The task:
Among the entries below, one line contains "This screenshot has width=721, height=897." and another contains "Select the 15.1". Transcribe those two lines and every line between them, exactly.

Records shown:
────────────────────
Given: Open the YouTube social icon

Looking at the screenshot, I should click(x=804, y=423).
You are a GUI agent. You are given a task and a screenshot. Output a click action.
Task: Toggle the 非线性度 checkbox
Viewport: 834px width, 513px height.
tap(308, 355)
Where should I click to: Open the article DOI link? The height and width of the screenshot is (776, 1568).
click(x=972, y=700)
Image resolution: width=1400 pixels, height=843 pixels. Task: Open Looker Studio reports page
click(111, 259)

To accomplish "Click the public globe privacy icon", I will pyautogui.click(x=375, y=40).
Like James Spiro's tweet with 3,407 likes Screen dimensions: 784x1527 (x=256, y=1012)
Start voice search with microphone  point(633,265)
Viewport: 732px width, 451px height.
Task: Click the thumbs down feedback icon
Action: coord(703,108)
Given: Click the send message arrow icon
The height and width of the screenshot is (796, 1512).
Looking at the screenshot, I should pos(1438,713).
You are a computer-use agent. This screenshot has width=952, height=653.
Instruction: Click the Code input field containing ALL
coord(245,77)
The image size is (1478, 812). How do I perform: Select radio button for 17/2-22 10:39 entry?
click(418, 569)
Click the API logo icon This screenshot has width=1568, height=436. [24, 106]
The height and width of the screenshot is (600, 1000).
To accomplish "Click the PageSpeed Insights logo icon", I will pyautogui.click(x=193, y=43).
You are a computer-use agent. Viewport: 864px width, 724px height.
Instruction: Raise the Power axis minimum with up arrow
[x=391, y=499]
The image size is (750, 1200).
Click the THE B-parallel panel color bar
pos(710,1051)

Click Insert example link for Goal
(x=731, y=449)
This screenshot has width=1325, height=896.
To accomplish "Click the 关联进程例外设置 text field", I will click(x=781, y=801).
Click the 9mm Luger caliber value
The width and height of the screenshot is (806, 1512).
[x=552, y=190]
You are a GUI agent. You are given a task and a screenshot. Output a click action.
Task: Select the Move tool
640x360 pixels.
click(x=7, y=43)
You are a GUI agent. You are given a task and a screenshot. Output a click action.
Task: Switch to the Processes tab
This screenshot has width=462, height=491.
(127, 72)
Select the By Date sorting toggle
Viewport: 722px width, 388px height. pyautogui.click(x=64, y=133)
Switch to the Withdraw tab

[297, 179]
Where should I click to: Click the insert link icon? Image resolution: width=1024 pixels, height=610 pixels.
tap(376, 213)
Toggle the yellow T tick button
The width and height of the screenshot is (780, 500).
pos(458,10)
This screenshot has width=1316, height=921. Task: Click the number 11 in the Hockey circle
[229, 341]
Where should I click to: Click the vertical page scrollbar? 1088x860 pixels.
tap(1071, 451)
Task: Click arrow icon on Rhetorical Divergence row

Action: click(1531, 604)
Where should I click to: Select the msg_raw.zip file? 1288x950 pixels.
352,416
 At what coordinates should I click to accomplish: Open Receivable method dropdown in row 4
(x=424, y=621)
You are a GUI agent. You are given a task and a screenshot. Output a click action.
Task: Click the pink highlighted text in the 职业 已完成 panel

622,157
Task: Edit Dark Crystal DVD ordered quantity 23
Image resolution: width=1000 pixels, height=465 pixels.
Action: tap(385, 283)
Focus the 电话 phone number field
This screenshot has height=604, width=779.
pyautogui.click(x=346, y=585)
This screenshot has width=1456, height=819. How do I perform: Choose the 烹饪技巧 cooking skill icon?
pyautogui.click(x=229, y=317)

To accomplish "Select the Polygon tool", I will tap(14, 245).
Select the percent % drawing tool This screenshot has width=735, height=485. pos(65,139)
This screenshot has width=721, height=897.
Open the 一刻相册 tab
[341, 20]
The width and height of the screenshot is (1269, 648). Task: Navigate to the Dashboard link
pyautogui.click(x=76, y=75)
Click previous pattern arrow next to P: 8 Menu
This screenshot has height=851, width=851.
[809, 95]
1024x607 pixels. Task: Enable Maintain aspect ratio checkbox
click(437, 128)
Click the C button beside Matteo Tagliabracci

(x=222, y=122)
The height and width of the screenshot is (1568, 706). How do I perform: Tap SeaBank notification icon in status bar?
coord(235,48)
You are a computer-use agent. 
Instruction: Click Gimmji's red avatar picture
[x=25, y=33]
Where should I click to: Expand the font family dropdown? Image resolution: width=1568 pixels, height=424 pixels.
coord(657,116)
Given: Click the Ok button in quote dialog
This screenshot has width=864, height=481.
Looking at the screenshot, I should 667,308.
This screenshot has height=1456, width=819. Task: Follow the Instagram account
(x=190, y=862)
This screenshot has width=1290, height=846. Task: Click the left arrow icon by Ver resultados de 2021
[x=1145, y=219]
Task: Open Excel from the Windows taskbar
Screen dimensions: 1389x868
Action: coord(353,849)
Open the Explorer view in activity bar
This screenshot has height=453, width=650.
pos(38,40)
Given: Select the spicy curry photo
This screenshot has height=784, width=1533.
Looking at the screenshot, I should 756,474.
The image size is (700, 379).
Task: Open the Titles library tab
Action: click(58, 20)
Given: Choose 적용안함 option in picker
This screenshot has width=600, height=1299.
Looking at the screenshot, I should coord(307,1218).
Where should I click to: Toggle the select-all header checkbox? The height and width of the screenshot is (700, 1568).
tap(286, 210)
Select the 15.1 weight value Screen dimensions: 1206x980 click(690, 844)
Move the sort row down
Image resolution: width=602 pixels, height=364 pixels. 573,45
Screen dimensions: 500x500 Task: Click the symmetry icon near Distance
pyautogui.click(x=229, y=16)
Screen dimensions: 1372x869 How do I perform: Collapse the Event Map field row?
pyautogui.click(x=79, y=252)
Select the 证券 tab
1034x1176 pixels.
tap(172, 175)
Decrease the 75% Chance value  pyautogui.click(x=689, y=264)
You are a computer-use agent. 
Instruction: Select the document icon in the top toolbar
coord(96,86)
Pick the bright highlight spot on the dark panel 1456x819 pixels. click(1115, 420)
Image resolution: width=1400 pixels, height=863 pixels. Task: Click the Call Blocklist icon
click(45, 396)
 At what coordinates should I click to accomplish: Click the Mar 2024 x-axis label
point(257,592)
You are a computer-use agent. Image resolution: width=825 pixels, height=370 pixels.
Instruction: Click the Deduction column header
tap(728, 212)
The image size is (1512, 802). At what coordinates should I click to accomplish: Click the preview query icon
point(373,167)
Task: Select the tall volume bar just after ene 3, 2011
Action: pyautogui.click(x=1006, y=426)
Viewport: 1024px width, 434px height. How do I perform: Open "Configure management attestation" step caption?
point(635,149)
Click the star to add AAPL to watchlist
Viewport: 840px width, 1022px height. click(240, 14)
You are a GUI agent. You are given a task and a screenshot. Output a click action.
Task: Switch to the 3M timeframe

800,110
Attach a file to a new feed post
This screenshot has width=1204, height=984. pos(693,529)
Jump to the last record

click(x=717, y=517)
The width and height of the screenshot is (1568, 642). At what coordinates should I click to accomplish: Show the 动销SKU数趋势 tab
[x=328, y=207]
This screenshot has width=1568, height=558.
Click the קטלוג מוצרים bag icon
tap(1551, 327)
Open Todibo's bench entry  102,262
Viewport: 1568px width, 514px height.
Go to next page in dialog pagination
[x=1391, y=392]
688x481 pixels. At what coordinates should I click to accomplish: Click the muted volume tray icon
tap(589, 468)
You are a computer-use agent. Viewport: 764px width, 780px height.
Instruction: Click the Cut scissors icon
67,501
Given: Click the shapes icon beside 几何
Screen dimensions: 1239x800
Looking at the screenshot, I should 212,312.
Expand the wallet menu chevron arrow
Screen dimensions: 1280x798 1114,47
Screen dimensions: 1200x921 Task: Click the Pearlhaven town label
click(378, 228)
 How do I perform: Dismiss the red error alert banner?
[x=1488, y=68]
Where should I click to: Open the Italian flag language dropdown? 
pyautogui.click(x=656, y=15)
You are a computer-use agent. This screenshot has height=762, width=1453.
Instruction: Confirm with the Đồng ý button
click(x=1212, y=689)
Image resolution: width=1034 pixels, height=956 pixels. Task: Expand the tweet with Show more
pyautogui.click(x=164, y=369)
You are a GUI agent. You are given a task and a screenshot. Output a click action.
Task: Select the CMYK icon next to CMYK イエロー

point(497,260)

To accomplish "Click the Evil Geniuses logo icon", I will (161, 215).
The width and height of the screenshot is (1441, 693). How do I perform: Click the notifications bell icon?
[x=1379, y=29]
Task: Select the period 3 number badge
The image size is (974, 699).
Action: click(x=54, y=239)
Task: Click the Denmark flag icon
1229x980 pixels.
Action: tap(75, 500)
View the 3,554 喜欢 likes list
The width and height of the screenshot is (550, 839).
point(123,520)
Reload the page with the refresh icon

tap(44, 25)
────────────────────
Expected answer:
This screenshot has width=721, height=897.
Open the 一刻相册 tab
[341, 20]
The width and height of the screenshot is (1269, 648). Task: Navigate to the Dashboard link
pyautogui.click(x=76, y=75)
Click previous pattern arrow next to P: 8 Menu
This screenshot has height=851, width=851.
[809, 95]
1024x607 pixels. Task: Enable Maintain aspect ratio checkbox
click(437, 128)
Click the C button beside Matteo Tagliabracci

(x=222, y=122)
The height and width of the screenshot is (1568, 706). How do I perform: Tap SeaBank notification icon in status bar?
coord(235,48)
You are a computer-use agent. 
Instruction: Click Gimmji's red avatar picture
[x=25, y=33]
Where should I click to: Expand the font family dropdown? Image resolution: width=1568 pixels, height=424 pixels.
coord(657,116)
Given: Click the Ok button in quote dialog
This screenshot has width=864, height=481.
Looking at the screenshot, I should 667,308.
This screenshot has height=1456, width=819. Task: Follow the Instagram account
(x=190, y=862)
This screenshot has width=1290, height=846. Task: Click the left arrow icon by Ver resultados de 2021
[x=1145, y=219]
Task: Open Excel from the Windows taskbar
Screen dimensions: 1389x868
Action: coord(353,849)
Open the Explorer view in activity bar
This screenshot has height=453, width=650.
pos(38,40)
Given: Select the spicy curry photo
This screenshot has height=784, width=1533.
Looking at the screenshot, I should 756,474.
The image size is (700, 379).
Task: Open the Titles library tab
Action: click(58, 20)
Given: Choose 적용안함 option in picker
This screenshot has width=600, height=1299.
Looking at the screenshot, I should coord(307,1218).
Where should I click to: Toggle the select-all header checkbox? The height and width of the screenshot is (700, 1568).
tap(286, 210)
Select the 15.1 weight value Screen dimensions: 1206x980 click(690, 844)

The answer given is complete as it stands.